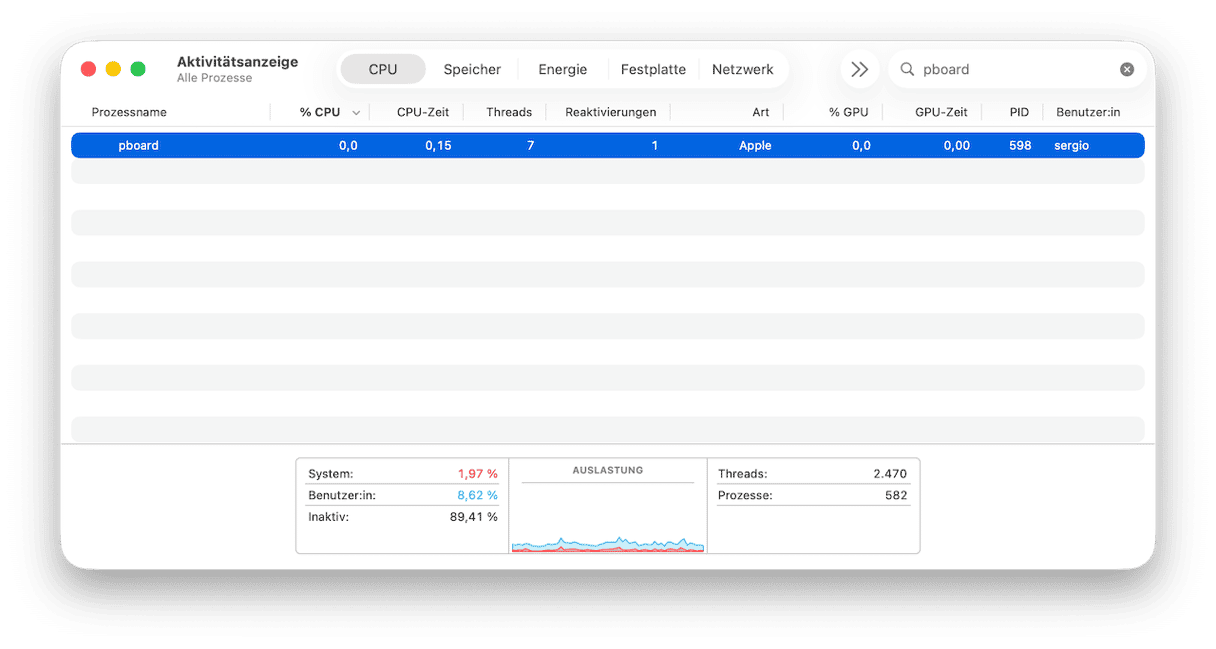Screen dimensions: 1216x649
Task: Expand the toolbar overflow chevrons
Action: pyautogui.click(x=859, y=70)
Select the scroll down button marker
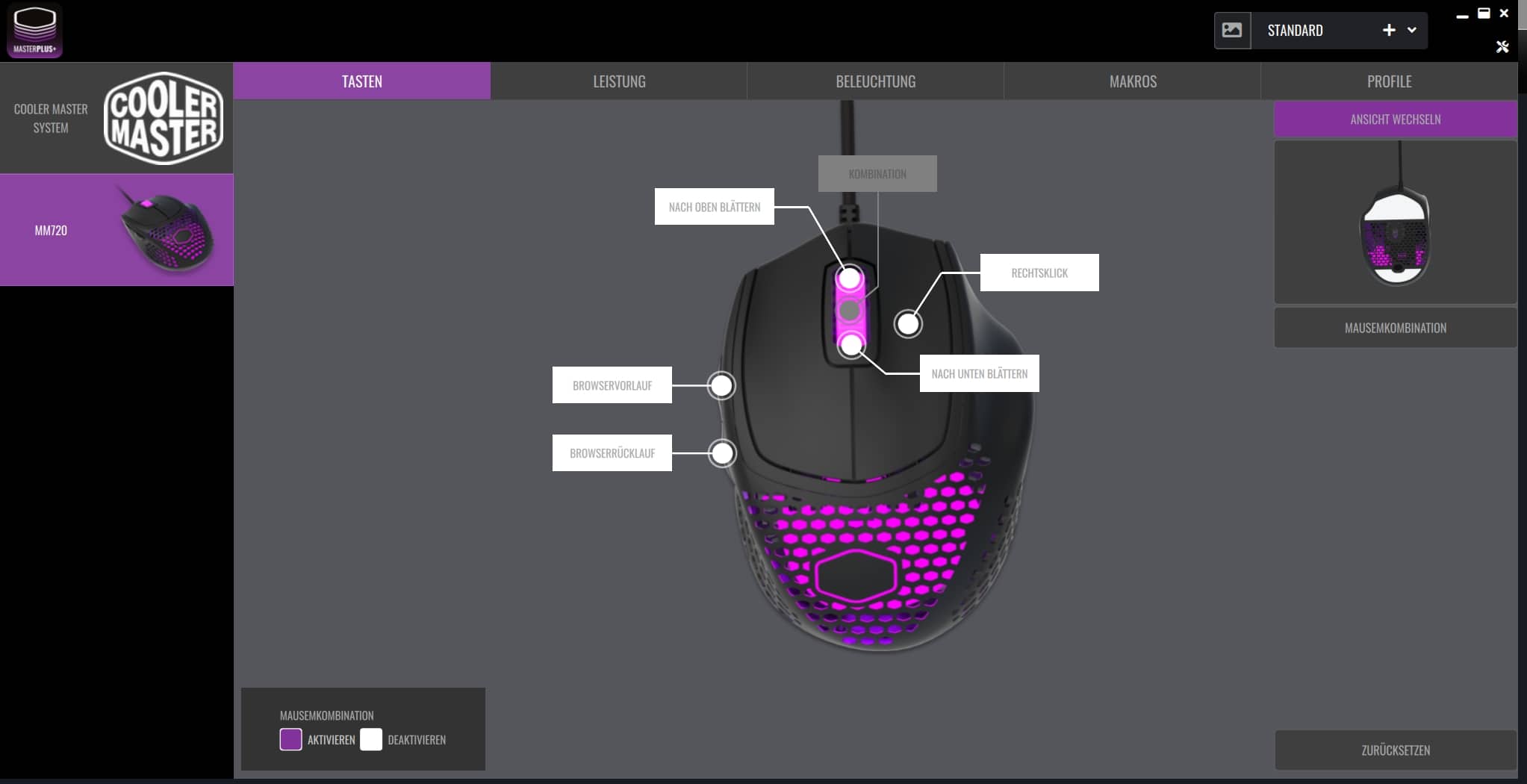The width and height of the screenshot is (1527, 784). coord(851,345)
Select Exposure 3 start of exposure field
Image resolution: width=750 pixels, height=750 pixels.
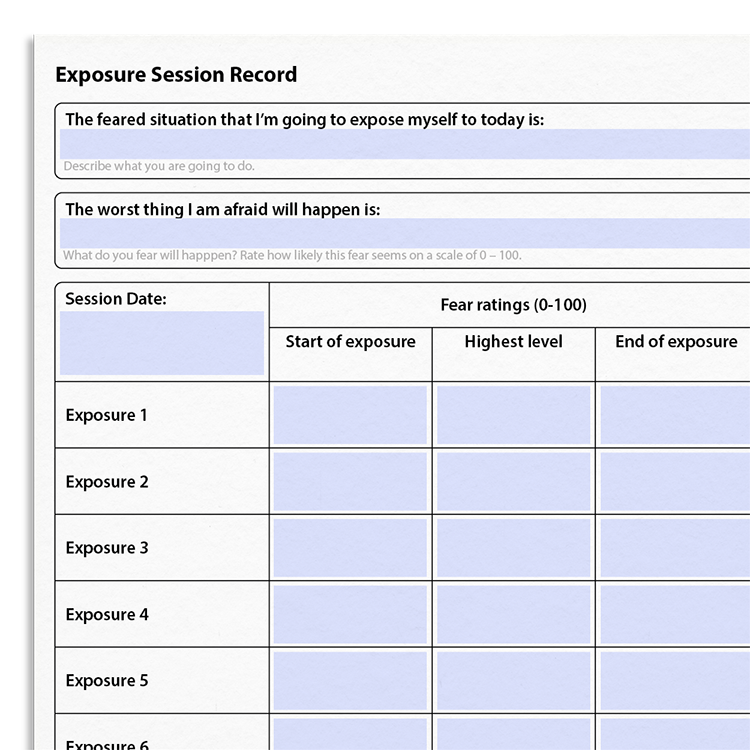[350, 548]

━━━━━━━━━━━━━━━━━━━━

_What is required_
Set down word for word each line from the one containing "Select Exposure 3 start of exposure field" through the end of the material, and keep the pictures out of it.

_Answer to this exercise_
Select Exposure 3 start of exposure field
Image resolution: width=750 pixels, height=750 pixels.
[350, 548]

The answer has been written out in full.